---------- Data for analysis ----------

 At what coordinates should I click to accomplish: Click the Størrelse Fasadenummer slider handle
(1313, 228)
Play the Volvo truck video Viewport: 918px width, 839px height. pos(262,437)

----------
---------- Data for analysis ----------

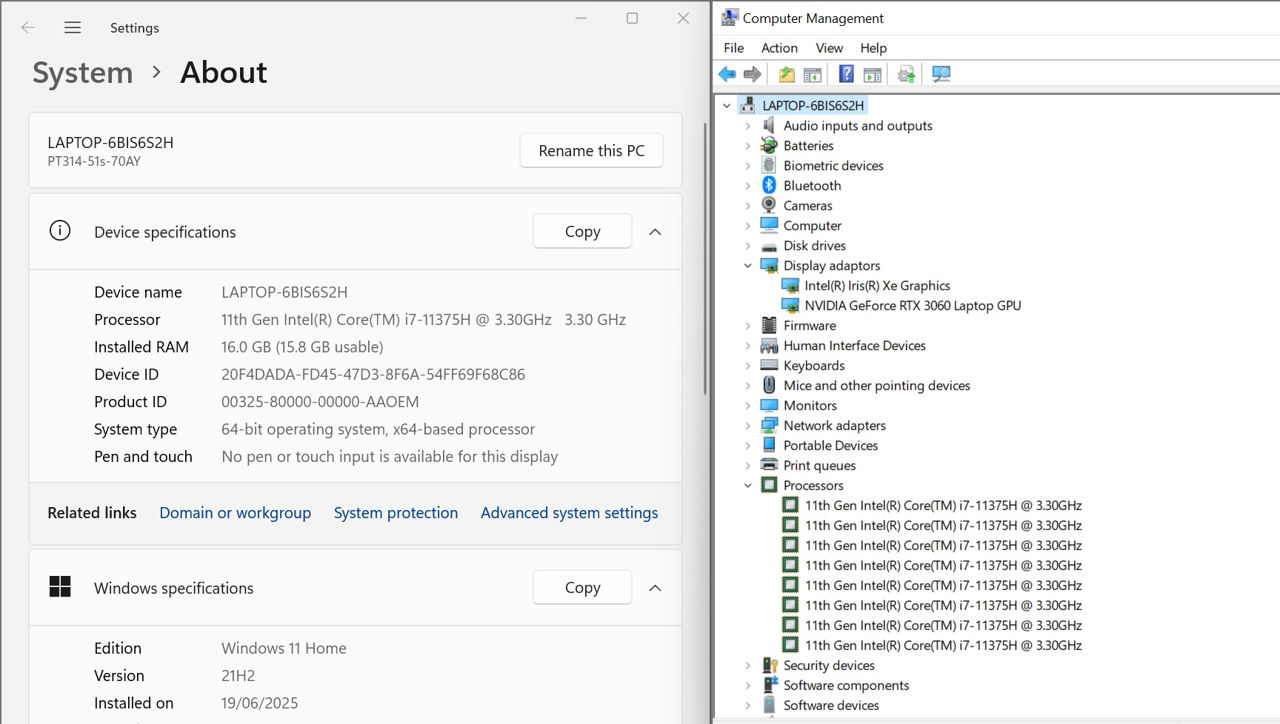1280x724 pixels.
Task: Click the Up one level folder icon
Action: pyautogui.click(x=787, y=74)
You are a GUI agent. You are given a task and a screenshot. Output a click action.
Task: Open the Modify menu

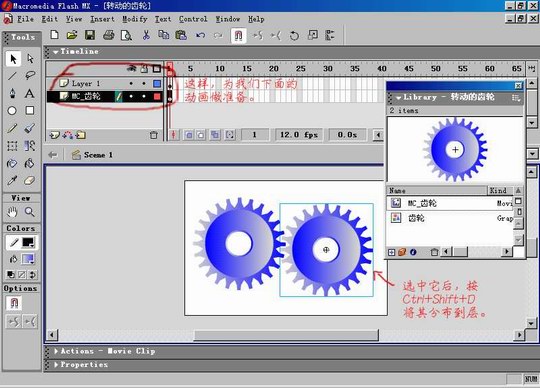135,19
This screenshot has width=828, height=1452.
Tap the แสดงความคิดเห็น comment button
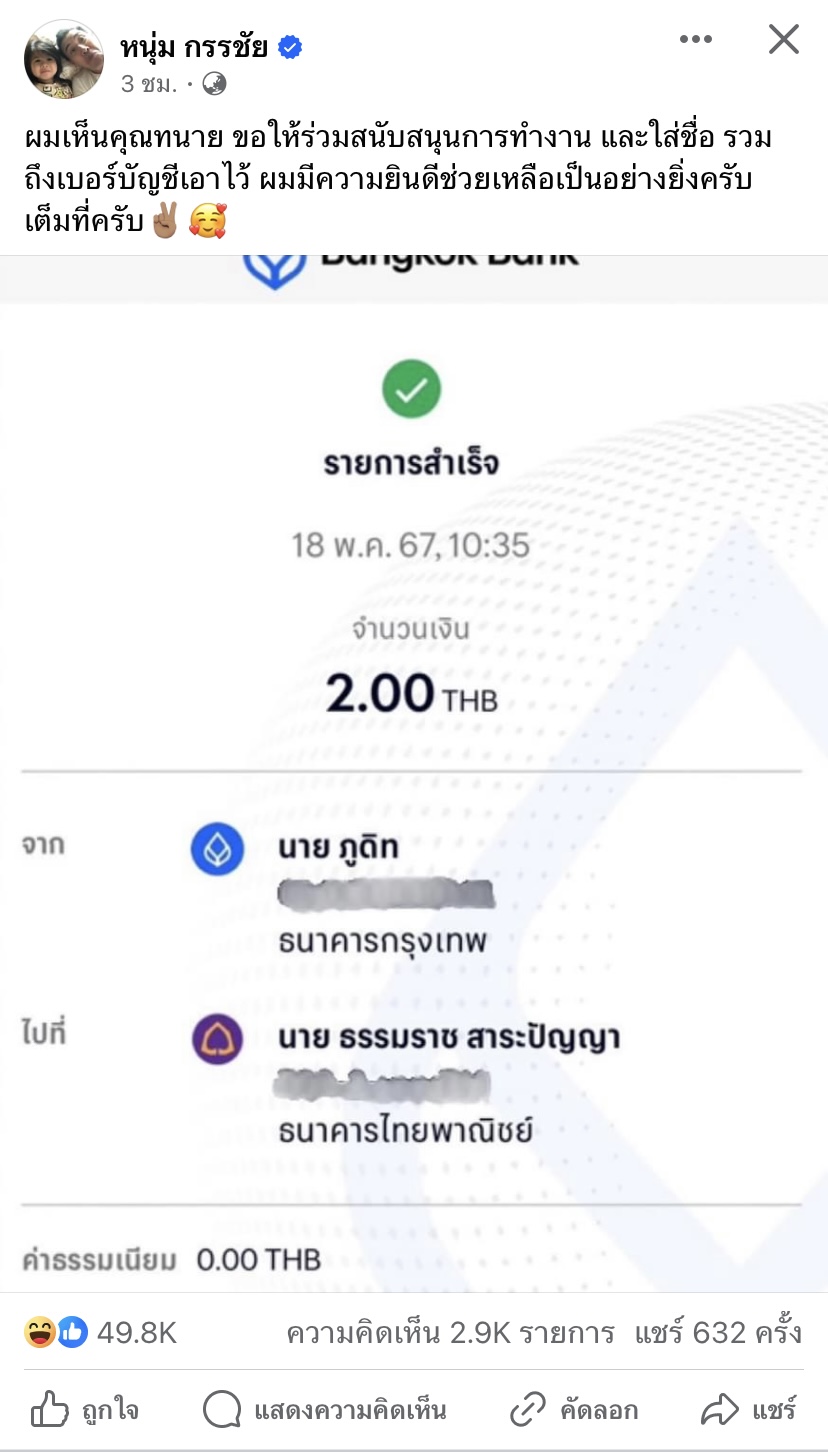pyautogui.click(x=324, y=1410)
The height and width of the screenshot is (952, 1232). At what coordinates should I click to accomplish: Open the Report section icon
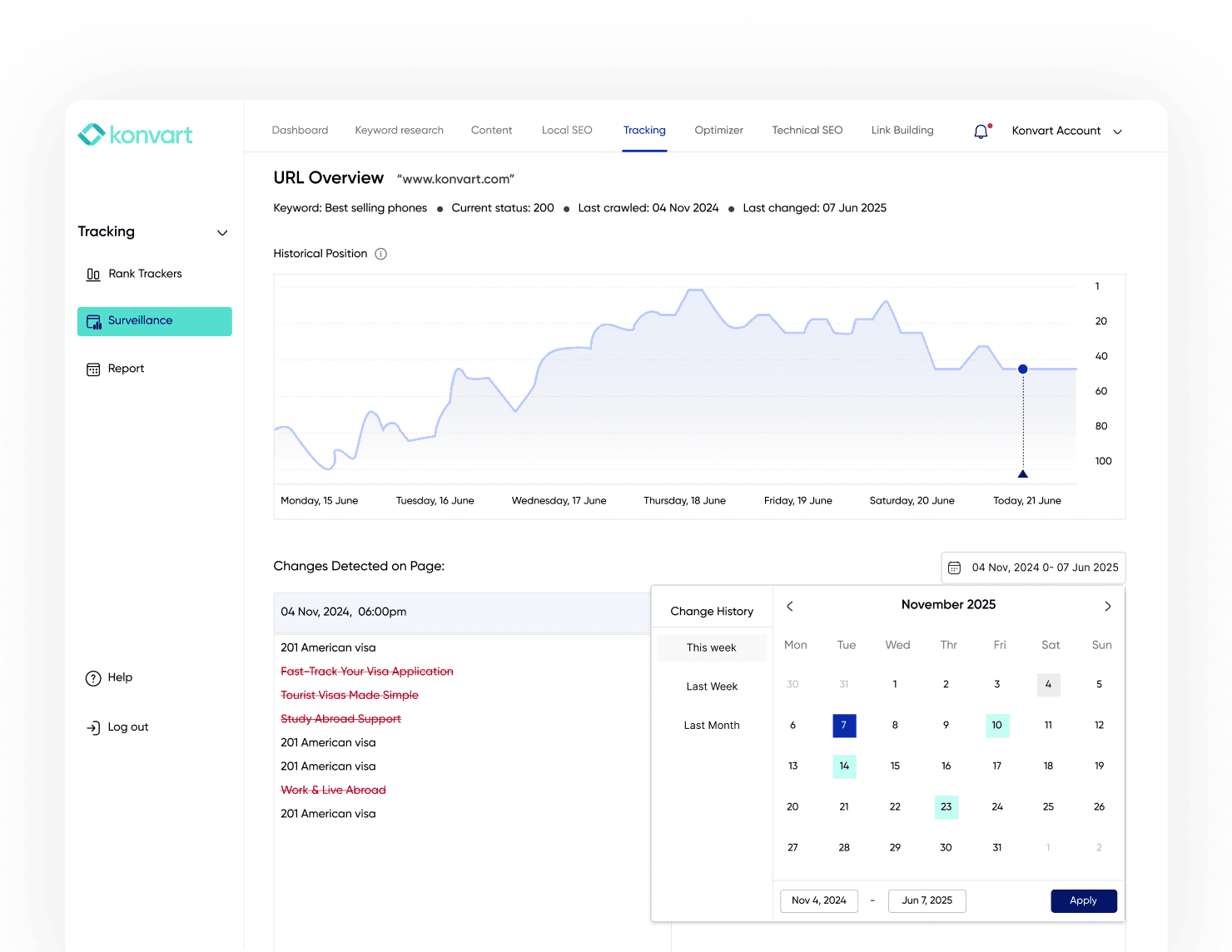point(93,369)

----------

- **What you should do**: From the records above, copy only the lines starting with the line that holds "At what coordinates should I click to accomplish: Click" and going on through the line that holds "Play the Volvo", exactly as written.

- **Solution to this task**:
 At what coordinates should I click to accomplish: Click the Størrelse Fasadenummer slider handle
(1313, 228)
Play the Volvo truck video Viewport: 918px width, 839px height. pos(262,437)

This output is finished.